Article 47 The termination of the labor contract by an employer that has established a labor union organization complies with the provisions of Article 39 and Article 40 of the Labor Contract Law, but fails to notify the labor union in advance in accordance with the provisions of Article 43 of the Labor Contract Law. Where the employer requests the employer to pay compensation on the grounds that the employer illegally terminates the labor contract, the people's court shall support it, unless the employer has corrected the relevant procedures before the lawsuit.
Article 48 After the implementation of the Labor Contract Law, if the employer cannot continue to perform the labor contract due to the expiration of the business period of the employer, and the labor contract cannot be continued, and the employee requests the employer to pay economic compensation, the people's court shall support it.
Article 49 During the litigation process, the worker applies to the people’s court to take property preservation measures.
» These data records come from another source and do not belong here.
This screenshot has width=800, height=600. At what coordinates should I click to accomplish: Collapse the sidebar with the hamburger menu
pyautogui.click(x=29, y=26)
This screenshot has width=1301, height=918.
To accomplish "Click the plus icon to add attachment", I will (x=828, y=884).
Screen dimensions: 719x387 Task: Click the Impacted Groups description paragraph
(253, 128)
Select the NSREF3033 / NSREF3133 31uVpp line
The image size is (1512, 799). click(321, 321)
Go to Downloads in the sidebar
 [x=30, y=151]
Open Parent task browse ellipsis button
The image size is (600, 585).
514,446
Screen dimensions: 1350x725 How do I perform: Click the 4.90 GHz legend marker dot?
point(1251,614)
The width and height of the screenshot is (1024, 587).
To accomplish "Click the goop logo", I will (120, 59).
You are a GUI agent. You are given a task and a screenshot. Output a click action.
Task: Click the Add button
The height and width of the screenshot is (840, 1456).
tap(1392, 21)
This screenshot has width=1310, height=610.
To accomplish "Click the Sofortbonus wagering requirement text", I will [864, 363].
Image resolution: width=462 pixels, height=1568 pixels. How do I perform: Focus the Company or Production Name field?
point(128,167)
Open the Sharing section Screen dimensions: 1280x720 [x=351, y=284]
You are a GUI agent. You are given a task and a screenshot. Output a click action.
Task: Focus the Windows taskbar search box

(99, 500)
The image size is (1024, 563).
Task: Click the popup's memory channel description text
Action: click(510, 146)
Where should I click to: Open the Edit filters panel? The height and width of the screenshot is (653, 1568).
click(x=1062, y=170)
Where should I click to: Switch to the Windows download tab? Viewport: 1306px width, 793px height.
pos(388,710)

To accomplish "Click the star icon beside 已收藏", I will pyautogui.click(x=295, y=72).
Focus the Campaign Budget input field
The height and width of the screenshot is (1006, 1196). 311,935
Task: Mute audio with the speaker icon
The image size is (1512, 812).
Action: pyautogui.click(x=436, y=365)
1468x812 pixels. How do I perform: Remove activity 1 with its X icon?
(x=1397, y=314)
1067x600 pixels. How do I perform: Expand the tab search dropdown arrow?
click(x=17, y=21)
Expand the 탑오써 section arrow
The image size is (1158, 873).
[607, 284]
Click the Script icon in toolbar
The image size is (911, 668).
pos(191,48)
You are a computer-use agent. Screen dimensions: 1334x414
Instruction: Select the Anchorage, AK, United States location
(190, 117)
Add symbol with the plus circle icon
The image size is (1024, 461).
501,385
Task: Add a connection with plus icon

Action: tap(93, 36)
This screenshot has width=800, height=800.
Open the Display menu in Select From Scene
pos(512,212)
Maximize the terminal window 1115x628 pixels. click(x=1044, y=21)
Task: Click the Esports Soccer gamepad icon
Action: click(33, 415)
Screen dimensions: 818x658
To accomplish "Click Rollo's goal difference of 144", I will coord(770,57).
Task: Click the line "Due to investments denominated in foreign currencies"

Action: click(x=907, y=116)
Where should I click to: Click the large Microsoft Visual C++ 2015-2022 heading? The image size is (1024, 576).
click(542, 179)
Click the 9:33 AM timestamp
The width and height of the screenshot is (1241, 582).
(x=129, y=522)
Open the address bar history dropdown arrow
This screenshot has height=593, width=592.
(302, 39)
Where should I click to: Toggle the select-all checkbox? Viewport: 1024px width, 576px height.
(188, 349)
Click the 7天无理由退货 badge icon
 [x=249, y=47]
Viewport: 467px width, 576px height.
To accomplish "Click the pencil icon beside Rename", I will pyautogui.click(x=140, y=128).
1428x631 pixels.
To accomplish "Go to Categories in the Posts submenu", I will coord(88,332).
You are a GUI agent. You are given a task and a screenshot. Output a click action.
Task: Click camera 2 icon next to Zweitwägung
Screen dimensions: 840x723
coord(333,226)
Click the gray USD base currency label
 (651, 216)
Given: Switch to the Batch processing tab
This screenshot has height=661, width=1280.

Upon review, the people’s court finds that the applicant is in financial difficulties, or if there is evidence that the employer has the possibility of escaping from arrears of wages, it shall be mitigated or exempted. The laborer’s obligation to provide guarantees shall be promptly adopted for preservation measures.
In the property preservation ruling made by the people’s court, the parties shall be notified to apply for compulsory execution within three months after the award of the labor dispute arbitration institution or the judgment of the people’s court takes effect. If the application is not made within the time limit, the people's court shall rule to cancel the preservation measures.
Article 50 The rules and regulations formulated by the employing unit through democratic procedures in accordance with Article 4 of the Labor Contract Law, which do not violate national laws, administrative regulations and policies, and which have been disclosed to workers, can be used as the basis for determining the rights and obligations of both parties .
If the internal rules and regulations formulated by the employer are inconsistent with the content agreed in the collective contract or labor contract, and the employee requests the priority to be applied to the contract, the people’s court shall support it.
Article 51 The mediation agreement with labor rights and obligations reached by the parties under the auspices of the mediation organization stipulated in Article 10 of the Mediation and Arbitration Law is binding on the labor contract and can be used as the basis for the judgment of the people's court.
If the parties only reach a mediation agreement on labor compensation disputes under the auspices of the mediation organization stipulated in Article 10 of the Mediation and Arbitration Law, and the employer fails to perform the payment obligations determined in the mediation agreement, and the employee directly initiates a lawsuit, the people's court may accept it in accordance with ordinary civil disputes.
Article 52 The parties only reach a mediation agreement on payment obligations under the auspices of the People’s Mediation Committee. If both parties deem it necessary, they may jointly apply to the basic people’s court where the People’s Mediation Committee is located for judicial confirmation.
Article 53 If the employer’s expulsion, delisting, dismissal, etc., or the termination of the labor contract due to other reasons is indeed wrong, the people’s court may revoke it in accordance with the law.
In cases of recourse for labor remuneration, pensions, medical expenses, work-related injury insurance benefits, economic compensation, training fees, and other related expenses, the people's court may change the payment amount if the amount is inappropriate.
Article 54 This interpretation shall come into effect on January 1, 2021.